21.02.2026

If God is real, why can’t we see Him according to reflections attributed to Einstein.

By Vitia

Throughout his life, Albert Einstein not only wondered how the universe works, but also what lies behind it. For many, he was only the genius of equations and relativity. However, Einstein dedicated a deep part of his thought to reflecting on divinity, the sense of cosmic order and the ultimate mystery of existence.

From childhood faith to conscious doubt

Einstein grew up in a Jewish home and, during his childhood, lived religion intensely. He believed in the biblical God with the simple and absolute faith of a child. But everything changed around the age of 12, when she began to read popular science books.
Science showed him a universe much older, vaster and more complex than what was narrated by religious stories taken literally. That stage marked a rupture: naïve faith crumbled, but it was not replaced by emptiness.
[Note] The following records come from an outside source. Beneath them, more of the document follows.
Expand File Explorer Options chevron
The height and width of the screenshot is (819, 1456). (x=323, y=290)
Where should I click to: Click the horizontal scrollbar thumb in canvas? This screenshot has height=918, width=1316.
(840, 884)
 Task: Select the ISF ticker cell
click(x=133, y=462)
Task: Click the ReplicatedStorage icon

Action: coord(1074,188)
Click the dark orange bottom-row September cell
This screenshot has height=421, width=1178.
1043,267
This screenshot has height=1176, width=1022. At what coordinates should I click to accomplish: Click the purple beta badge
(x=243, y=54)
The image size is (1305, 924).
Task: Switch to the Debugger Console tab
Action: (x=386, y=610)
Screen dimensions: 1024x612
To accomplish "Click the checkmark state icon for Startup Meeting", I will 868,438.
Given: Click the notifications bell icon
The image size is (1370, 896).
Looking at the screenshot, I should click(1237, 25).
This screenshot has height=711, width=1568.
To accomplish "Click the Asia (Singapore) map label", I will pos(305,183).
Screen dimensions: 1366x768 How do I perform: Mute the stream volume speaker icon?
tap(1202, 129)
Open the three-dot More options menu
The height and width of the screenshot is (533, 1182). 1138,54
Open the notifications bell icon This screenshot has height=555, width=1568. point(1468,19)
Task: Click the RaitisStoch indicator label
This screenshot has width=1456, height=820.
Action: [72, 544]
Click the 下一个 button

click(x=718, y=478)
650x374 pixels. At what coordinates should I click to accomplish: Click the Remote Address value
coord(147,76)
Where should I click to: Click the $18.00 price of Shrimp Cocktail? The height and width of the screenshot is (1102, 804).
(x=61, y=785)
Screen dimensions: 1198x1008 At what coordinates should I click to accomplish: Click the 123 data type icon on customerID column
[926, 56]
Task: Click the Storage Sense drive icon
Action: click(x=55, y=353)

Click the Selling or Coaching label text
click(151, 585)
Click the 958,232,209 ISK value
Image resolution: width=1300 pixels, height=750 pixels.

Einstein did not become an atheist. Instead of abandoning the idea of the divine, he began a deeper search: a divinity that would not contradict science, but manifest itself through it.

The God of Harmony

In 1929, when asked directly whether or not he believed in God, Einstein responded with a phrase that went around the world: he said he believed in Baruch Spinoza’s God, a divinity that reveals itself in the harmony and order of natural laws, not in a being that intervenes in human affairs.

For Spinoza—and for Einstein—God is not a human figure sitting on a heavenly throne. God is the universe itself: nature, its laws, its perfect mathematical structure. This idea was considered heresy in his time, but centuries later it captivated Einstein because it united reason, beauty and mystery.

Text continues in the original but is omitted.